The words were there, resting on the tip of his tongue, but a wave of vertigo hit him so hard he could barely keep his head up, let alone get his mouth to speak.
You’re never supposed to accept drinks from a stranger, Synek …
He’d heard her words clearly enough, even as his world began tilting and his vision grew blurry at the edges, but they hadn’t fully penetrated until now.
Until he realized she’d drugged him.
Even as he loosened his hold on her, stumbling back a step as he tried to right himself, the incessant buzzing in his head grew louder.
Squeezing his eyes shut and giving his head a sharp shake didn’t help the vortex currently swallowing him down. Nothing did.
“You fucking drugged me?” he asked, dazed. Surprised.
Or at least, that was what he’d tried to say, but the words sounded slurred even to his own ears.
Disbelief warred with the nausea churning inside him.
No one—no one had been able to get this close to him in years. He’d never let his guard down for anyone at any time.
He knew better.
Remember your training …
Syn didn’t make mistakes, not like this. Not when he knew the cost was his life.
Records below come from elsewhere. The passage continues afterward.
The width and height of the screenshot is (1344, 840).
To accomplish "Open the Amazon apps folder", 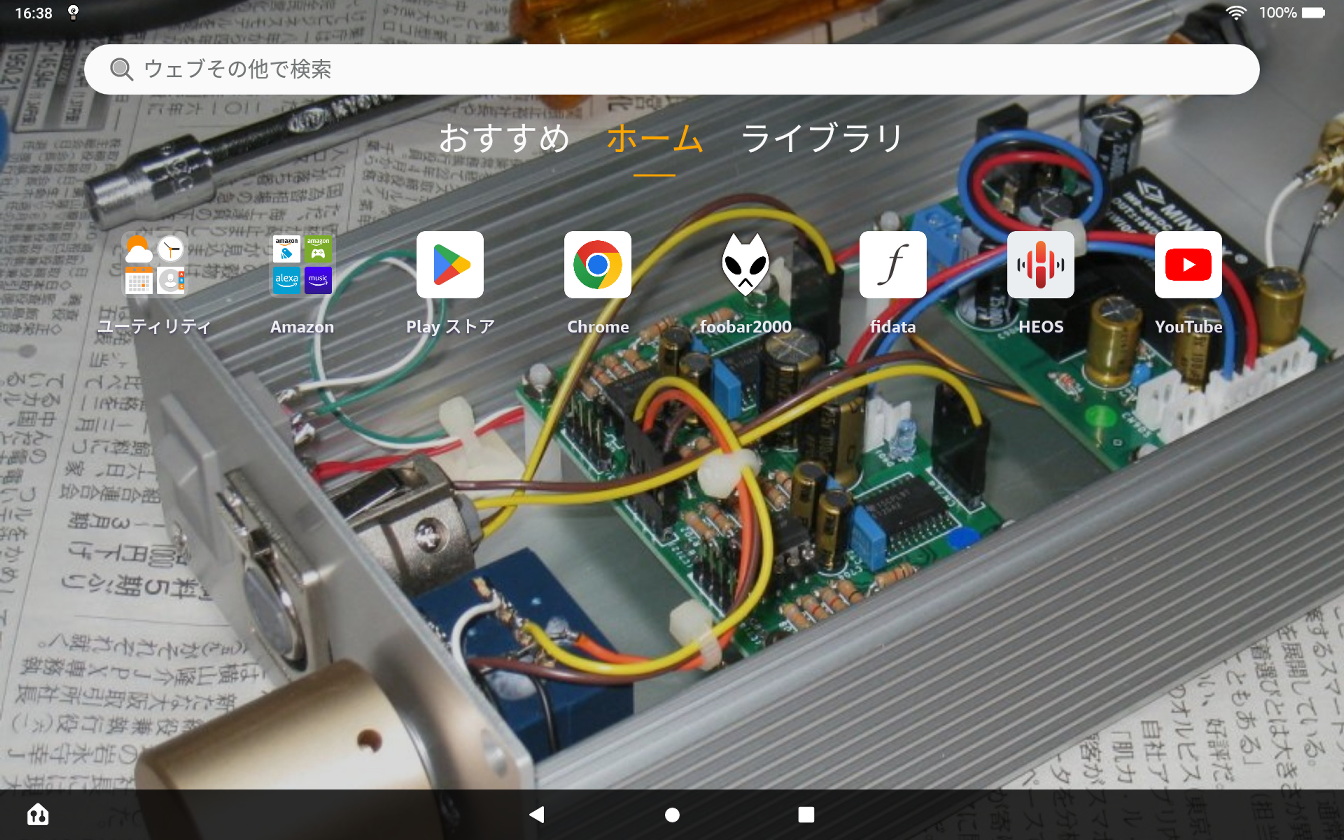I will click(x=302, y=265).
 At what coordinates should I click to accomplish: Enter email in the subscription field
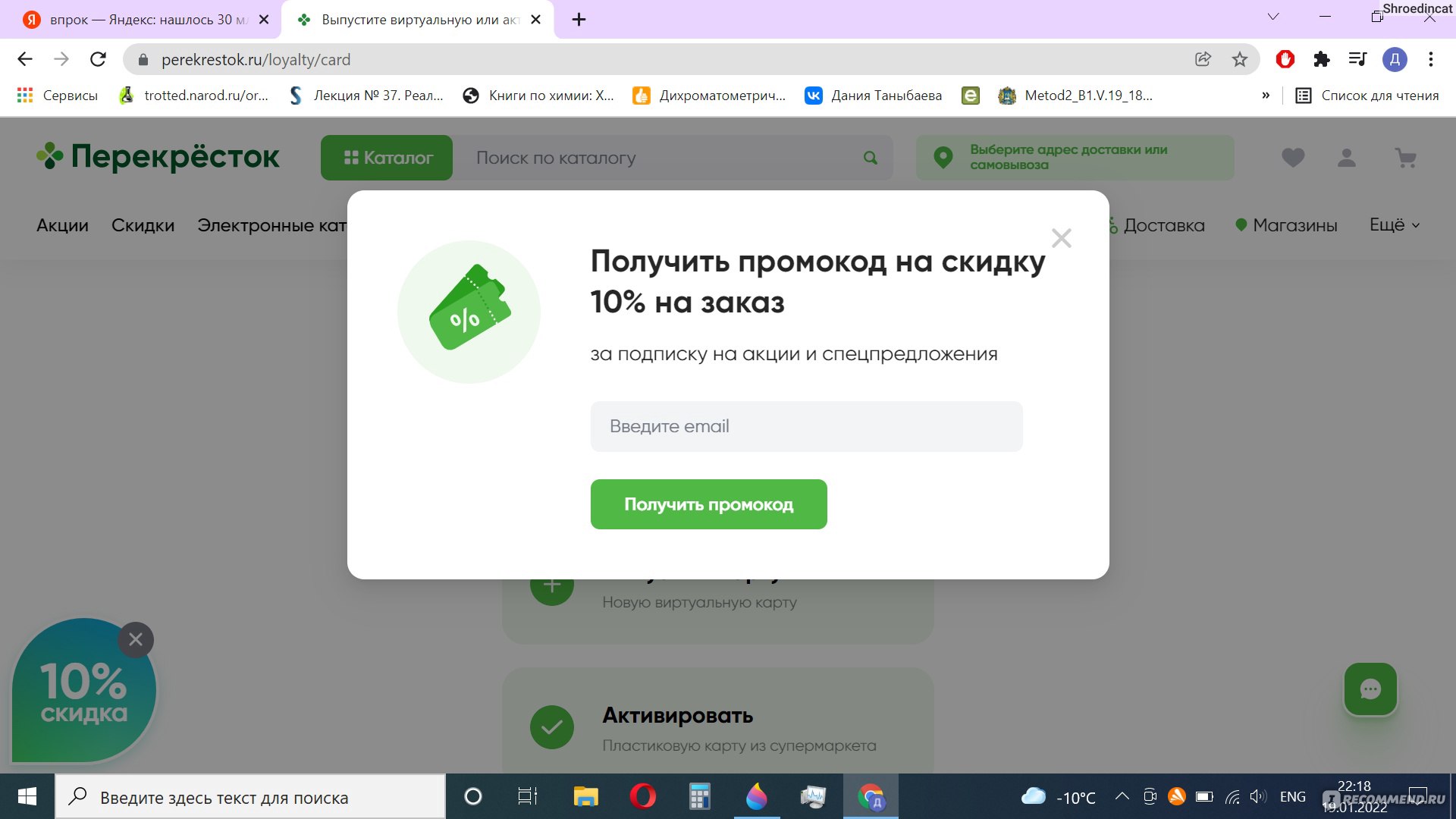click(x=806, y=426)
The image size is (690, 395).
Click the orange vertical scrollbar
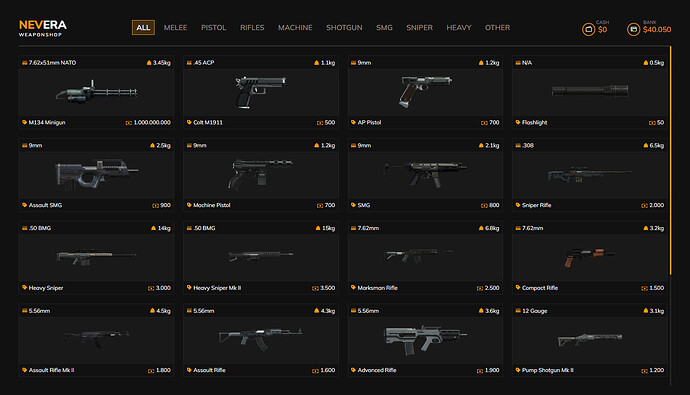[x=670, y=160]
Distantly, he heard tires screeching to a halt, doors swinging open, but he refused to look back at who he knew was coming for him.
His past had finally caught up with him, and no matter how far he had run, no matter how careful he had been, he couldn’t fight fate.
This moment had been inevitable since the night he’d taken that pencil and killed the men he considered brothers all so he could save the life of a little girl he hadn’t known.
The Wraiths had always promised vengeance and now they were here to collect.
He should have gone home.
Sleep now, sweet boy, he heard distantly, a voice from the past that was sickeningly haunting. It won’t hurt for long.